After 16 years here in Wyoming, I just received full professor and am thrilled to share what I have learned in academia and in the art world. You learn a lot about yourself in these situations and definitely what you are not. I am not someone who is willing to step on someone else to get what I want. Maybe that is the southern in me, coming from New Orleans, but I hope it is the human in me. I am earnest and honest in my work whether in the classroom or a gallery space. This is not always the case in others I work with and maybe one day this will not surprise me but I have this nasty habit of thinking others should be kind and helpful. Now, of course, this is not everyone, but academia is full of competition for funding and students and everything always seems to have an agenda attached to it. This may exist in the art world but I see it less where I choose to exhibit. There was only one gallery in New Orleans I experienced this and it was where the gallery owner also was a listed artist in the gallery. Maybe it is just me, but I don't think you should dip your quill in the company ink.

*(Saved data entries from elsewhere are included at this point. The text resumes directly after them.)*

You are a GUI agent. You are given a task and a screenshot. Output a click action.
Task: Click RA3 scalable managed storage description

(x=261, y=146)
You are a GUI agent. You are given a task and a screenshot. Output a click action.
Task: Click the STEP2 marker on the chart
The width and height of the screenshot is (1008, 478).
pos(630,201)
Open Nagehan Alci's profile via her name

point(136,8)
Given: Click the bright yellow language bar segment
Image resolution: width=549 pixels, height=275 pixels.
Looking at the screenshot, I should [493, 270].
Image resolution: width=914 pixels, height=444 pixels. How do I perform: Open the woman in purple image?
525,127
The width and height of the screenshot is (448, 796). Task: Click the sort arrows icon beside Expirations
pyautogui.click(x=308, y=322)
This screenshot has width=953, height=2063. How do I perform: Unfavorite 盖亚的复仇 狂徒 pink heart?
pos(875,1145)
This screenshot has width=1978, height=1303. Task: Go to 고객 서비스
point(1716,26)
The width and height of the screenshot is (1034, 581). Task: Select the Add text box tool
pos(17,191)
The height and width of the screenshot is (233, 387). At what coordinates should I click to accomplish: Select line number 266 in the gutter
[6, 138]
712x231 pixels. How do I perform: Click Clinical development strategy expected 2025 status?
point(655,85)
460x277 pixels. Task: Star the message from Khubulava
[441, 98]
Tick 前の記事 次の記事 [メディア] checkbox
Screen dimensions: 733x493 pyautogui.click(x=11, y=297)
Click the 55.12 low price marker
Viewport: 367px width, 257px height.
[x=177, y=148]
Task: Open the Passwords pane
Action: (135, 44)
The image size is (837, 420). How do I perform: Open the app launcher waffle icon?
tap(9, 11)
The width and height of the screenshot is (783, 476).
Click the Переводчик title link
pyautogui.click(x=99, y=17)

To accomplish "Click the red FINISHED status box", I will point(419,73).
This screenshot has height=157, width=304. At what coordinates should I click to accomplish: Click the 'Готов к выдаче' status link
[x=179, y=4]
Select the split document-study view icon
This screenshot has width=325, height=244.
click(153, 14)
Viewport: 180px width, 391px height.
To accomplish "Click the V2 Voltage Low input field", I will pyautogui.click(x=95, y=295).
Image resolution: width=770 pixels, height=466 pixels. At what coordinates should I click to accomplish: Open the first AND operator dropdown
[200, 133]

It confuses things. He begrudgingly wrote me a check when I sold all of the work in my given space and refused to give me access to the buyers when asked. It may be why I attempt to target kids with my artwork. Kids are rarely not what they appear to be. Regardless, I am always excited to get comments on my website and when I do gallery talks that my work offers some hope and a silver lining when applicable to someone going through a tough move/ transition or has been through a natural disaster. You can put yourself mentally in my seeds and imagine floating off into the wind to a new and better situation.
I think about all of the people hit by tornados lately and how scary that must be.
My childhood home in New Orleans after Hurricane Katrina.
The students and I did a small exhibition together that utilized Altoids tins into sculptural works. This was my homage to my home town and the beautiful french doors in the Quarter.